Les banques espagnoles se rebiffent contre la surtaxe de leurs résultats

Elles militeraient actuellement pour inclure les filiales de leur concurrentes étrangères opérant en Espagne dans le périmètre de l’impôt exceptionnel.
Stéphanie Salti, à Madrid
drapeau espagnol Espagne Madrid
Les banques espagnoles manœuvrent pour que la proposition de loi sur la taxe bancaire soit amendée de façon à y inclure les banques étrangères.  -  Photo DR.

Depuis la révélation fin juillet de détails de la taxe bancaire décidée par le gouvernement de Pedro Sanchez, les mastodontes de la banque espagnole ne décolèrent pas. En cause : le traitement des activités espagnoles des banques étrangères qui plonge le secteur dans la confusion la plus totale. « Le texte de la proposition législative actuelle ne précise pas le domaine d’application », explique Chiara Romano, directrice associée chez Scope Ratings, « il ne mentionne que les établissements de crédit. Mais dans l’introduction, il fait référence aux grands établissements de crédit espagnols. Il semblerait donc que les opérations des banques étrangères en Espagne en soient exclues ».

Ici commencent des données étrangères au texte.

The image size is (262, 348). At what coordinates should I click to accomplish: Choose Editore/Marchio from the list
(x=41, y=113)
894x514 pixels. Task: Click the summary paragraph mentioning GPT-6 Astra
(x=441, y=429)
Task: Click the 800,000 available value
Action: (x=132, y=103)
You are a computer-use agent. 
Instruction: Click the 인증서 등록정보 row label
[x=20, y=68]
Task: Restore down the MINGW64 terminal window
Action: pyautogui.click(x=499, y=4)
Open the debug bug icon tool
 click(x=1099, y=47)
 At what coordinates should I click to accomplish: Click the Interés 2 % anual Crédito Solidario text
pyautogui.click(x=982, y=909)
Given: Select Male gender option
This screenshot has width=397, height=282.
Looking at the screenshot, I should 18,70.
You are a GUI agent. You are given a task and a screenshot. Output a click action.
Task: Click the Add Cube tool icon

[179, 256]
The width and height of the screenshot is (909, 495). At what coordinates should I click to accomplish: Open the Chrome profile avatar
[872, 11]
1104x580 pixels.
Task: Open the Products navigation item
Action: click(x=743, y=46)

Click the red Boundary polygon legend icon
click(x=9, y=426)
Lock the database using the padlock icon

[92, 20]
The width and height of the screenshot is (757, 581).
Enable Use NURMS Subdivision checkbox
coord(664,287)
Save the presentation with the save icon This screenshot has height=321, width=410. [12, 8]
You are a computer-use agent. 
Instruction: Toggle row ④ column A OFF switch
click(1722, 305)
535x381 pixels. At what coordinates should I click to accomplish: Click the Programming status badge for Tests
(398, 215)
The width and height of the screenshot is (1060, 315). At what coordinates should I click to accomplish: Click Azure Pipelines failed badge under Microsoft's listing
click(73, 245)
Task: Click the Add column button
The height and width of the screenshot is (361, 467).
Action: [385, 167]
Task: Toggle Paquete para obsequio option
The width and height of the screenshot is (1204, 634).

Danel Izqueaga, associate director dans l'équipe banques de Fitch Ratings, propose une autre interprétation : « selon le projet de loi, toute banque ayant des opérations en Espagne et ayant enregistré plus de 800 millions d’euros de revenus nets d’intérêts et de frais et commissions nets en 2019 sera soumise à la taxe », explique-t-il, « de nombreux doutes subsistent néanmoins sur la situation de certaines banques étrangères car on ne sait pas encore comment sera calculée cette taxe : les revenus nets d’intérêts et les frais et commissions de certaines entités dépassent le seuil de 800 millions d’euros sur une base consolidée (y compris certaines filiales) mais pas sur une base individuelle. Par ailleurs, d’autres banques, qui ont enregistré un montant légèrement inférieur à 800 millions d’euros de revenus nets d’intérêts et de commissions en 2019, pourraient dépasser ce seuil en 2022. Or, en principe, elles ne devraient pas être soumises à la taxe. Sur ce point, le texte manque aussi de clarté ».

Le cas BNP Paribas est décortiqué

Le cas de BNP Paribas a ainsi piqué la curiosité de la presse espagnole : présente en Espagne au travers d’un vaste éventail d’activités - activités bancaires, crédit à la consommation (Cetelem), activités de titres (Securities Services) etc..-, la première capitalisation bancaire française pourrait ainsi être contrainte de s’acquitter de cette taxe sur une base consolidée. «D’un point de vue purement numérique, BNP Paribas a réalisé environ 1,2 milliard d’euros de revenus en Espagne en 2019, de sorte que ses revenus d’intérêts et de commissions seraient probablement au-dessus du seuil de 800 millions d’euros si elle était éligible à cette taxe », estime Chiara Romano. Selon des calculs de El Confidencial, le leader français pourrait ainsi faire face à une facture de quelque 40 millions d’euros d’impôts. Contactée, BNP Paribas n’était pas en mesure de répondre à nos questions, avant bouclage.

Des voix bancaires se font aussi entendre pour inclure d’autres établissements étrangers à l’image d’ING, qui a réalisé l’an dernier des revenus de 776 millions d’euros en Espagne ou encore Deutsche Bank. Contactés, ces deux établissements n’ont pas souhaité faire de commentaires.

Un impôt estimé à 3 milliards pour deux ans

Dans ce climat de confusion, les banques espagnoles feraient ainsi actuellement pression pour que la proposition de loi sur la taxe bancaire, qui doit encore être débattue au Parlement, soit amendée de façon à garantir l’inclusion des banques étrangères dans l’équation. Ce nouvel équilibre permettrait ainsi de répartir cet impôt, qui doit rapporter 3 milliards d’euros sur deux ans, plus équitablement entre tous les acteurs présents sur le sol espagnol. A l’heure actuelle, on estime que la taxe devrait entraîner une réduction de 25,5% du bénéfice attendu de Sabadell cette année et de 30,7% en 2023, selon Jefferies. CaixaBank devrait aussi payer le plus lourd tribut fiscal, avec un impôt de 461 millions d’euros cette année, soit 16,4 % du bénéfice annuel, selon Expansion.